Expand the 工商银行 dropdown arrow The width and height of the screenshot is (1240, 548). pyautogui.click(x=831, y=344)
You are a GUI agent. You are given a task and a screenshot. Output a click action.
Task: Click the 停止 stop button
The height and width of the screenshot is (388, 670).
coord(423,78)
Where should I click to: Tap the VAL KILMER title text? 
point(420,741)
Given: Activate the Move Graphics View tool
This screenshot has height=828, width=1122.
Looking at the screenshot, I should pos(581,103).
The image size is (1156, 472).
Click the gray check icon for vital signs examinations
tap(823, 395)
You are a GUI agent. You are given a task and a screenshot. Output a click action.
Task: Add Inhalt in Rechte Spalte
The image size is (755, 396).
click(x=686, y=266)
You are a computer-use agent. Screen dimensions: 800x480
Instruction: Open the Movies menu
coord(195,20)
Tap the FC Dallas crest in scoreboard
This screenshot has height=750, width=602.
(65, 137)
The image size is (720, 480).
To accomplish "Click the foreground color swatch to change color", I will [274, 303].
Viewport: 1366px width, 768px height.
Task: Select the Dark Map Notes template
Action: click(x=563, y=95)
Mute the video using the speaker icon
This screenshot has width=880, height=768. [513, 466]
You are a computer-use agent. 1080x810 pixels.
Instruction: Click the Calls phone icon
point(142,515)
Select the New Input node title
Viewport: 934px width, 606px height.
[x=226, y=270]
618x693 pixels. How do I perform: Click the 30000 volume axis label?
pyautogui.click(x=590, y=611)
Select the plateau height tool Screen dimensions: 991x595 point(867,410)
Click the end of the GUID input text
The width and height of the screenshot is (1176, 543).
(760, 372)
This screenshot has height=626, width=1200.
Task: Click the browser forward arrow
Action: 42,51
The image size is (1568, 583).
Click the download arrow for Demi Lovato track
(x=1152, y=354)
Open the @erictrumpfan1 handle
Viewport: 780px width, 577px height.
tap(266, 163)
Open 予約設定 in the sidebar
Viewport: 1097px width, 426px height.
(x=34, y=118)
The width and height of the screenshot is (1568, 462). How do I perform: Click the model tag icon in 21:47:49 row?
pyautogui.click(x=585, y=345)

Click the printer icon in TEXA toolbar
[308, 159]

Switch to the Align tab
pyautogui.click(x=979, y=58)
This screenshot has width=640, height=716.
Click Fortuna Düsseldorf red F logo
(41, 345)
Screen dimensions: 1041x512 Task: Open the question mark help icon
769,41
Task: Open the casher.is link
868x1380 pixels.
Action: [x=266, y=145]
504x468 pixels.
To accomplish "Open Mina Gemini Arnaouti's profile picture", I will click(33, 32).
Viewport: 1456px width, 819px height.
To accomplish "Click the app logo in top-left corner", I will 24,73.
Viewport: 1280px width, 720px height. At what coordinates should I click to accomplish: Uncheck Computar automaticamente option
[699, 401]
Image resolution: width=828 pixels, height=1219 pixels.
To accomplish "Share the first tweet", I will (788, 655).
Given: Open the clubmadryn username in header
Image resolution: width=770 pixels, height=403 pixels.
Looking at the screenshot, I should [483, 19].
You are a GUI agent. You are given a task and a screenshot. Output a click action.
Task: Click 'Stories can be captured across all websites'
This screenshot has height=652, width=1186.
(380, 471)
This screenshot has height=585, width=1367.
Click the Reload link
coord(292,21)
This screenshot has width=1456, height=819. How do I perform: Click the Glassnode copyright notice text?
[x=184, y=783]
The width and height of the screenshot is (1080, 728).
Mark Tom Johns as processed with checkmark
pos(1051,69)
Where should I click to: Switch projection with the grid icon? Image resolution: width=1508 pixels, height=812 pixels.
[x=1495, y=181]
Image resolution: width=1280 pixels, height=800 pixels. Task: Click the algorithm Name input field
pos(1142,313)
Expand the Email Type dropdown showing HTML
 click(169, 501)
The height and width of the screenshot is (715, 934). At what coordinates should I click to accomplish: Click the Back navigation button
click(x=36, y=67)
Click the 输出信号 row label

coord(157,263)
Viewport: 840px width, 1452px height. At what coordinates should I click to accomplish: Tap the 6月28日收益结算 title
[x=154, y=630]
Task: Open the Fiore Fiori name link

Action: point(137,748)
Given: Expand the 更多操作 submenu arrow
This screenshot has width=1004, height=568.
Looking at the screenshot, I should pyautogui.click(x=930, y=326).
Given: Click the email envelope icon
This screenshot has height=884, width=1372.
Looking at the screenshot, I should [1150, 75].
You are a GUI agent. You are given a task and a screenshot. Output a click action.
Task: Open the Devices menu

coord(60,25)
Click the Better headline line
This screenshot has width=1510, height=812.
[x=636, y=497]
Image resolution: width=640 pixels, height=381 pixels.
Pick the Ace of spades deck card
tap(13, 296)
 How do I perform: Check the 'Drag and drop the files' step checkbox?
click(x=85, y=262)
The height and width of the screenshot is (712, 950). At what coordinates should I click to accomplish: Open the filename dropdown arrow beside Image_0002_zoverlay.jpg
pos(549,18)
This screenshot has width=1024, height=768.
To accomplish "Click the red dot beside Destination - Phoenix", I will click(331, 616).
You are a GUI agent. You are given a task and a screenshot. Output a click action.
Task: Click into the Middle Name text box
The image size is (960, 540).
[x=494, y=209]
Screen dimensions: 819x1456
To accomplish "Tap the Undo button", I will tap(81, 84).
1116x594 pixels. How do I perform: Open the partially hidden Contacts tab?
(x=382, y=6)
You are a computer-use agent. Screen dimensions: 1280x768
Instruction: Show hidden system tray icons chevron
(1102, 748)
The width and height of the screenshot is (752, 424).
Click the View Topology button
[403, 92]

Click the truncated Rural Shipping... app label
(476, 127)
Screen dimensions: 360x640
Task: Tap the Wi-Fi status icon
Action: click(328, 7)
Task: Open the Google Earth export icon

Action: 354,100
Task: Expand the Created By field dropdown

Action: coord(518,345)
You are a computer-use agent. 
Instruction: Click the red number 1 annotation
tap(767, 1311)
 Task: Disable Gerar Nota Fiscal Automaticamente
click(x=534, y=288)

▶ **TASK OBJECTIVE**
Only the lines from the opening of the material through the line with "Click the end of the GUID input text" should be echoed, exactly as written.

▶ **RESULT OF THIS TASK**
Expand the 工商银行 dropdown arrow The width and height of the screenshot is (1240, 548). pyautogui.click(x=831, y=344)
You are a GUI agent. You are given a task and a screenshot. Output a click action.
Task: Click the 停止 stop button
The height and width of the screenshot is (388, 670).
coord(423,78)
Where should I click to: Tap the VAL KILMER title text? 
point(420,741)
Given: Activate the Move Graphics View tool
This screenshot has height=828, width=1122.
Looking at the screenshot, I should pos(581,103).
The image size is (1156, 472).
Click the gray check icon for vital signs examinations
tap(823, 395)
You are a GUI agent. You are given a task and a screenshot. Output a click action.
Task: Add Inhalt in Rechte Spalte
The image size is (755, 396).
click(x=686, y=266)
You are a computer-use agent. Screen dimensions: 800x480
Instruction: Open the Movies menu
coord(195,20)
Tap the FC Dallas crest in scoreboard
This screenshot has height=750, width=602.
(65, 137)
The image size is (720, 480).
To accomplish "Click the foreground color swatch to change color", I will [274, 303].
Viewport: 1366px width, 768px height.
Task: Select the Dark Map Notes template
Action: click(x=563, y=95)
Mute the video using the speaker icon
This screenshot has width=880, height=768. [513, 466]
You are a computer-use agent. 1080x810 pixels.
Instruction: Click the Calls phone icon
point(142,515)
Select the New Input node title
Viewport: 934px width, 606px height.
[x=226, y=270]
618x693 pixels. How do I perform: Click the 30000 volume axis label?
pyautogui.click(x=590, y=611)
Select the plateau height tool Screen dimensions: 991x595 point(867,410)
Click the end of the GUID input text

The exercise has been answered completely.